Walldorf is home to the world's third largest software company SAP.

Geography
The neighbouring town to the southeast is Wiesloch. The towns are strongly linked economically. Adjacent municipalities are Sandhausen, Leimen, Nußloch, St. Leon-Rot and Reilingen. The train station, named Wiesloch-Walldorf, is located between the two towns.

History
Hallstatt-culture barrows are preserved in the Hochholz woods, near the offices of SAP Deutschland. The earliest documentary mention of the settlement occurs as Waltorf in a 770 deed issued by the Abbey of Lorsch. The Electorate of the Palatinate received Walldorf as an Imperial fief in 1230. The town suffered much during the Thirty Years' War of 1618–1648, and in 1689 was completely destroyed in the course of the French invasion during Nine Years' War. The area was settled anew by religious refugees, among them the predecessors of John Jacob Astor, Waldensians from Piedmont.

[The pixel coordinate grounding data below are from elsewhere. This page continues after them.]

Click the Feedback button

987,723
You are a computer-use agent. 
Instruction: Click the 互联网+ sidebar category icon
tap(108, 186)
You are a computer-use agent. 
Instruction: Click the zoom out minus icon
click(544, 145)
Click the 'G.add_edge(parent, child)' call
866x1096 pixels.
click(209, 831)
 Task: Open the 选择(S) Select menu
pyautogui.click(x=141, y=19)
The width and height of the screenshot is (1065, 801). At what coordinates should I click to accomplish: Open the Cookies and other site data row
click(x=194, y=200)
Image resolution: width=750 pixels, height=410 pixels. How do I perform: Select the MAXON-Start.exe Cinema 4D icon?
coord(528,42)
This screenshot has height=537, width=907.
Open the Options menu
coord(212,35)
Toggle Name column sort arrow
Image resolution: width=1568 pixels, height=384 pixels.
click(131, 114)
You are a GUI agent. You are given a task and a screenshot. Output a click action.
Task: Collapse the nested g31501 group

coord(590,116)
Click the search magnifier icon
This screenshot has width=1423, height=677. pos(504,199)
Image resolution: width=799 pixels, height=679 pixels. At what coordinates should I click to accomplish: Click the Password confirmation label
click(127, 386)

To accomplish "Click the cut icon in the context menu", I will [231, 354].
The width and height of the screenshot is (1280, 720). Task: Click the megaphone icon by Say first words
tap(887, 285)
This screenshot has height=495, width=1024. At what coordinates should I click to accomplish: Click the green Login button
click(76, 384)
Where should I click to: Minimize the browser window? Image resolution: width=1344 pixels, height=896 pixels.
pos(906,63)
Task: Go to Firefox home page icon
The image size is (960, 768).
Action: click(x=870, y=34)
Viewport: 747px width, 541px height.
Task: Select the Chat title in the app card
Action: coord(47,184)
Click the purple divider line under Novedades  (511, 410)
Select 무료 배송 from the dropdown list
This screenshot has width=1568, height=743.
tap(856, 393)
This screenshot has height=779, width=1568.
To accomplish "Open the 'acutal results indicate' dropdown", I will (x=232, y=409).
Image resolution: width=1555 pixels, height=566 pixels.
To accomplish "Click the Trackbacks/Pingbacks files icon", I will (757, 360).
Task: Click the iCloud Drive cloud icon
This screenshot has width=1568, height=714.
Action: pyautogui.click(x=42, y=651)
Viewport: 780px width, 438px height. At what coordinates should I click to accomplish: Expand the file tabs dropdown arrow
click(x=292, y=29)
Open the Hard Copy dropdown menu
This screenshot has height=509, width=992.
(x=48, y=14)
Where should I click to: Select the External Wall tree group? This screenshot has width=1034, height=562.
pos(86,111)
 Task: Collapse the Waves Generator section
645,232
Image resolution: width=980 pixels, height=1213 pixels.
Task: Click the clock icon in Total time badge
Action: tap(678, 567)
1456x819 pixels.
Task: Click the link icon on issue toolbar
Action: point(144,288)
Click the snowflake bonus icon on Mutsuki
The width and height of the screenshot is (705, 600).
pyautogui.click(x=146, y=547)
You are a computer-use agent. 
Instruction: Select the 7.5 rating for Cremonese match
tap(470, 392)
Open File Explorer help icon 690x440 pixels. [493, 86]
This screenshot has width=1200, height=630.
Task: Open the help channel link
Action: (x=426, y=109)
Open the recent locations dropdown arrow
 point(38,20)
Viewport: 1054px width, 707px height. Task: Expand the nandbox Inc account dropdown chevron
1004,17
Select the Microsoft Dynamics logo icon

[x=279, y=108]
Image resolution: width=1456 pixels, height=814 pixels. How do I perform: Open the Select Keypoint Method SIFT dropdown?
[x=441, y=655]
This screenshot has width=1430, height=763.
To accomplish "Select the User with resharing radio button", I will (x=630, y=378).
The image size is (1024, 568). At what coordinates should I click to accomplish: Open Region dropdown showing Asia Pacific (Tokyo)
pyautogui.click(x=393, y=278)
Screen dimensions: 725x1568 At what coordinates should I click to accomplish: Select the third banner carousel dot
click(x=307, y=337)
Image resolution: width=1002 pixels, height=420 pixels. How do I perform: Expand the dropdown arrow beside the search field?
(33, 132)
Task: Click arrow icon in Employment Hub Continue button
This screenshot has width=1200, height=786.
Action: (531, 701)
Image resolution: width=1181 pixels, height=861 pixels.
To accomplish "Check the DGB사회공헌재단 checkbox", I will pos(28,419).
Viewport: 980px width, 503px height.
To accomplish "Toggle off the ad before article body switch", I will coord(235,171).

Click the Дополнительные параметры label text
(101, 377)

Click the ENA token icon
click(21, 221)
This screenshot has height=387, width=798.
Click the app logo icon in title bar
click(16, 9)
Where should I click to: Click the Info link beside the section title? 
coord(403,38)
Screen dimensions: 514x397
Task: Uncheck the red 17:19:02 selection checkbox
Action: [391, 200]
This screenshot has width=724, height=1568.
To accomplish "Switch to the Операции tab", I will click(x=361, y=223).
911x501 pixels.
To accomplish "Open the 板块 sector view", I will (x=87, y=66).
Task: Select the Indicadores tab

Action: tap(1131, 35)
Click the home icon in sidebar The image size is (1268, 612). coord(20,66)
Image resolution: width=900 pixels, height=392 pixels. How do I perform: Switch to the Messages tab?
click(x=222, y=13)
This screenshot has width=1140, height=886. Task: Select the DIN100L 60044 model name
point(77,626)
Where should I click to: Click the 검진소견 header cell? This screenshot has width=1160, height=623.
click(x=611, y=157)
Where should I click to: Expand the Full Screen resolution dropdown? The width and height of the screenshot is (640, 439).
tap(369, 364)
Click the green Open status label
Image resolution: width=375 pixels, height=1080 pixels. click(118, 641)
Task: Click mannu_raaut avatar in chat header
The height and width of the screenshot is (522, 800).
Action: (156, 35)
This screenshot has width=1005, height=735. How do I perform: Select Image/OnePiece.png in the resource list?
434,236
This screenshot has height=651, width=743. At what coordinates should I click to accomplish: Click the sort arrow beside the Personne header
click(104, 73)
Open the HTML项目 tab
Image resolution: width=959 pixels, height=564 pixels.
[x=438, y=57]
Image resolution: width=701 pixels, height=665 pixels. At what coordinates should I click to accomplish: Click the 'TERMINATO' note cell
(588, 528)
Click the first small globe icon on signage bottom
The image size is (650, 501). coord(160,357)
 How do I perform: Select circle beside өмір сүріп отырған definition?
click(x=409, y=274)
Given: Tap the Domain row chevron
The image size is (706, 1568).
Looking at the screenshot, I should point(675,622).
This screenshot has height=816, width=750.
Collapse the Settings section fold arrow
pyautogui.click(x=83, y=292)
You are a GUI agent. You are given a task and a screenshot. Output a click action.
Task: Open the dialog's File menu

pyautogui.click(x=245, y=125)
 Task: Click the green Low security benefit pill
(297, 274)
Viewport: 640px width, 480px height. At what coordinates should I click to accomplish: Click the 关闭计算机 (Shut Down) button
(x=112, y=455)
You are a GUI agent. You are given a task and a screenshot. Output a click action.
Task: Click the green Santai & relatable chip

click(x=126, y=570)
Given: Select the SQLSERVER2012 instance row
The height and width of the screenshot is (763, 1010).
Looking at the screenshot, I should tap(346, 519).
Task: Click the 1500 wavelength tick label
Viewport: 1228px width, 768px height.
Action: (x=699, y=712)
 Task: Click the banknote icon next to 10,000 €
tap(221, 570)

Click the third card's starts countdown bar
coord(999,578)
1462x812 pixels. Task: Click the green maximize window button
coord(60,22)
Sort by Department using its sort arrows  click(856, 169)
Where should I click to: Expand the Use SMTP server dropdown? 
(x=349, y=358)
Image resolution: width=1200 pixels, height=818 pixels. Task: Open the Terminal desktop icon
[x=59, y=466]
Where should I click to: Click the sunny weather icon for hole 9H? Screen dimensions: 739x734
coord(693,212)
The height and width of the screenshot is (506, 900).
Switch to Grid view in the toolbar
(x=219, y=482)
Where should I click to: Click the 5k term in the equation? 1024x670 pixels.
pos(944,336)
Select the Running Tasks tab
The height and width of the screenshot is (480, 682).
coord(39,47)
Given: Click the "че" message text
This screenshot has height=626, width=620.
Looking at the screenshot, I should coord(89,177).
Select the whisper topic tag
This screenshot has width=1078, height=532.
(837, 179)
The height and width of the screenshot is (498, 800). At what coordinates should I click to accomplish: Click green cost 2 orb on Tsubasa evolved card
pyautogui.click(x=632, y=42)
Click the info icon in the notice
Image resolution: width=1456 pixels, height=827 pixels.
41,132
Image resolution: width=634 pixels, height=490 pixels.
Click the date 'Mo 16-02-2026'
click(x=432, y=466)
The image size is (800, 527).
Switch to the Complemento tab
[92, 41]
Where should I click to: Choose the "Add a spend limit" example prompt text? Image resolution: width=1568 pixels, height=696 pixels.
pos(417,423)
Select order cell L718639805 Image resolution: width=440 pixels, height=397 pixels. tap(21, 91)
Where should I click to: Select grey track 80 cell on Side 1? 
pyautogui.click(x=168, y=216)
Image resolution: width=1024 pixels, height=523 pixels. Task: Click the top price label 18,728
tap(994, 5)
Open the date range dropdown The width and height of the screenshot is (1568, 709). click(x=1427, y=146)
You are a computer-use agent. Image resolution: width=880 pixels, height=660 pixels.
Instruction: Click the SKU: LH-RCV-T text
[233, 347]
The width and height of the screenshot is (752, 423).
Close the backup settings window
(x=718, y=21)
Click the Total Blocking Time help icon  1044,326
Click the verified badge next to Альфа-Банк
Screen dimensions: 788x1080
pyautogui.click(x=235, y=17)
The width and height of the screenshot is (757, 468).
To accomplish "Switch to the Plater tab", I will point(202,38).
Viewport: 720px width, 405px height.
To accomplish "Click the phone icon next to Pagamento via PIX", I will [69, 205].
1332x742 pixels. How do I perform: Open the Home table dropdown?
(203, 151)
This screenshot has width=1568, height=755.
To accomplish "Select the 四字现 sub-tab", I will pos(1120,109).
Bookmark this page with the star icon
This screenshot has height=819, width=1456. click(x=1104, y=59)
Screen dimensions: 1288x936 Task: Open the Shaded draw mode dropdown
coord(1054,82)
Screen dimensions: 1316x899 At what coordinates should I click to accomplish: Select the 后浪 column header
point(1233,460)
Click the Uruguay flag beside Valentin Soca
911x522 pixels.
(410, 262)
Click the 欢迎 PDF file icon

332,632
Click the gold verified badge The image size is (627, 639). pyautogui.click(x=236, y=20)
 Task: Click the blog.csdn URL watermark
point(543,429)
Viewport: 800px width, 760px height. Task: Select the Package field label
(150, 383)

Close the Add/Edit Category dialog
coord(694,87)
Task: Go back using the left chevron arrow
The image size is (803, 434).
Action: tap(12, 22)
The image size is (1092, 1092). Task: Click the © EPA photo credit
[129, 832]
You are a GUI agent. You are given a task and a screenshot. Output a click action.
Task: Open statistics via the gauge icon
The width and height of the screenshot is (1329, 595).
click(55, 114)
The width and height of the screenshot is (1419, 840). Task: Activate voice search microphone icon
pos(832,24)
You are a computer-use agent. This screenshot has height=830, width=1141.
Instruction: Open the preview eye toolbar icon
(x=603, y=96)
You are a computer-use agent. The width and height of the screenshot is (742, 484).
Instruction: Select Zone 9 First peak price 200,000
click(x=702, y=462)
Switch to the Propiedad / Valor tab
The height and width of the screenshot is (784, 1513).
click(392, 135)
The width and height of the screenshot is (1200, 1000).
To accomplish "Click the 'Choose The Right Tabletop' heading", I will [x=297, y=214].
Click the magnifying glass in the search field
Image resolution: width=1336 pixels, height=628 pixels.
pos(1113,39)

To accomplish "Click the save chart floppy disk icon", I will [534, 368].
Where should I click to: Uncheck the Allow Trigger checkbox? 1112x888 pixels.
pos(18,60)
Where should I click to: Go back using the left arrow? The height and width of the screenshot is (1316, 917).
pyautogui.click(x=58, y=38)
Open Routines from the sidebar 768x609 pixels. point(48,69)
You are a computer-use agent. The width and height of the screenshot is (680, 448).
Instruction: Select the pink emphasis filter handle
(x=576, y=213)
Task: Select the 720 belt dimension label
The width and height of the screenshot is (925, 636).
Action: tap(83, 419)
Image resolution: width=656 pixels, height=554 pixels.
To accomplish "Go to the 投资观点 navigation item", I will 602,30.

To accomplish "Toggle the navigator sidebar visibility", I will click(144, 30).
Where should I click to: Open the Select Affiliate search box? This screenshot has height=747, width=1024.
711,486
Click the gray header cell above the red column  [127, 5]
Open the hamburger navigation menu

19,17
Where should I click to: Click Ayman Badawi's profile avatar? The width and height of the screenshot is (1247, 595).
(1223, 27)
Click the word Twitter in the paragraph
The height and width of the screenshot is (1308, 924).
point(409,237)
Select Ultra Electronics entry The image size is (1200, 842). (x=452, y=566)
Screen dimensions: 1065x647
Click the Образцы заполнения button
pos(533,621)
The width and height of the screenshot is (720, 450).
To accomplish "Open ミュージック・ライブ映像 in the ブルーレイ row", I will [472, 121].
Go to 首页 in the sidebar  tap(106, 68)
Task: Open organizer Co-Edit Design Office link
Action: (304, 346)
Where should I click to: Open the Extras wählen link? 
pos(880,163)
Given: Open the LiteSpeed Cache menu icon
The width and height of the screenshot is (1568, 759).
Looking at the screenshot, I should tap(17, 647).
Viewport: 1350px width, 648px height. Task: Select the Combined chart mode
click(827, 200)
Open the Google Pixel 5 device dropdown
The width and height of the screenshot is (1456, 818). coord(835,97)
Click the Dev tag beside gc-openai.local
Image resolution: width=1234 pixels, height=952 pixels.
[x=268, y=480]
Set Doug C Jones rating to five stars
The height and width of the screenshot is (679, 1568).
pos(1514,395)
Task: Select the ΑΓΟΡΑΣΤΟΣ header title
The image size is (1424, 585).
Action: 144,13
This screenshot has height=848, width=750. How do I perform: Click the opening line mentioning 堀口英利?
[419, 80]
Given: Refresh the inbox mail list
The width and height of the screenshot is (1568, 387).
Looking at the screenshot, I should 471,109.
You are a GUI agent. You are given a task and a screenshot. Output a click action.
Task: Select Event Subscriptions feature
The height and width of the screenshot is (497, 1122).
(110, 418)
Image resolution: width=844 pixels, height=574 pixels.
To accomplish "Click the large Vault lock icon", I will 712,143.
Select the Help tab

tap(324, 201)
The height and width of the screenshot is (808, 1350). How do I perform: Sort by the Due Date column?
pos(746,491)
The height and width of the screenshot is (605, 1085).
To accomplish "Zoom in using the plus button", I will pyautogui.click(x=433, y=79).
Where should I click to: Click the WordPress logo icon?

During the German Mediatisation, Walldorf fell to Baden. In 1843 the Rheintalbahn was built: this railway decisively promoted economic development. In 1901 Grand Duke Frederick I of Baden granted Walldorf town privileges. After World War II the companies Heidelberger Druckmaschinen (founded 1850) and SAP (founded 1972; moved to Walldorf in 1977) were established in Walldorf.

Politics

Seats in the municipal assembly (Gemeinderat) as of 2019 elections:

 CDU (Christian Democratic Union): 6 (29,03%)
 SPD (Social Democratic Party of Germany): 6 (24,80%)
 Grüne (Alliance '90/The Greens): 5 (24,24%)
 FDP (Free Democratic Party): 5 (21,93%)

Economy

SAP SE has its headquarters in the city since 1977. It is Europe's most valuable brand, as well as the largest non-American software enterprise by revenue.

Twin cities 
  Astoria, Oregon, United States, since 1963
  Kırklareli, Turkey, since 1970
  Saint-Max, France, since 1985
  Waldorf, Maryland, United States, since 2002
  Freeport, New York, United States, since 2003

Sights
The Astorhaus was built in 1854, from a pecuniary legacy of the deceased John Jacob Astor to his hometown. For decades, it served as an almshouse, and now hosts the register office and a museum.

The 19th-century synagogue was devastated in the 1938 Kristallnacht attacks and most of the congregation was killed in the Holocaust. The building is now used as a New Apostolic Church.

Walldorf is known for cultivating white asparagus, which is available in the months of April through June.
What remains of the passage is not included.